Surgery for treating mesothelioma is an option for Stages I-III of the disease, depending on how far a tumor has grown into nearby tissues, the type of mesothelioma, where it is located, and if a patient is healthy enough to have surgery.
Surgery is often combined with radiation or chemotherapy to make sure all cancer cells not surgically removed are killed. Because mesothelioma is hard to remove completely, surgery will most likely not cure mesothelioma but can extend a patient’s life. The five-year survival rate for mesothelioma is 5-10 percent, according to the National Cancer Institute. People diagnosed at a younger age tend to survive longer, as do individuals diagnosed with earlier stages of the cancer.

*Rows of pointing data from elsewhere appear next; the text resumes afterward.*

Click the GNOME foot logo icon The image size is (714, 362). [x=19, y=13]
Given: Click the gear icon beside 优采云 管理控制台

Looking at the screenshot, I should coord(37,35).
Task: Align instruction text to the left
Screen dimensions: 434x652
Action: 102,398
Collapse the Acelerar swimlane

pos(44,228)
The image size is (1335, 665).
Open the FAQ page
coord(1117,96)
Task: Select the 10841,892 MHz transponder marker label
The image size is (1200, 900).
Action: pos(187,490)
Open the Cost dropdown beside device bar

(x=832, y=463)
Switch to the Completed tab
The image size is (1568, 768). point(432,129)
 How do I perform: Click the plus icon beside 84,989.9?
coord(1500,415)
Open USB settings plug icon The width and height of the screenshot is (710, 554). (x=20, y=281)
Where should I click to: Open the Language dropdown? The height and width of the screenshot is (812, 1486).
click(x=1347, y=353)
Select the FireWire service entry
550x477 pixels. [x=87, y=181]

Treatments for later-stage mesothelioma typically involve palliative surgery with the goal of removing as much of the cancer as possible to relieve symptoms of the disease, such as removing fluid and preventing fluid buildup. Radiation and chemotherapy therapies are often undertaken as well to minimize the extent of the cancer.
Our Delayed Mesothelioma Diagnosis Attorneys Can Help You
Powers & Santola, LLP, has the skill, experience and resources to assist you or a family member after a delayed or missed diagnosis of mesothelioma has occurred. To learn more, please contact us today by phone or through our online form.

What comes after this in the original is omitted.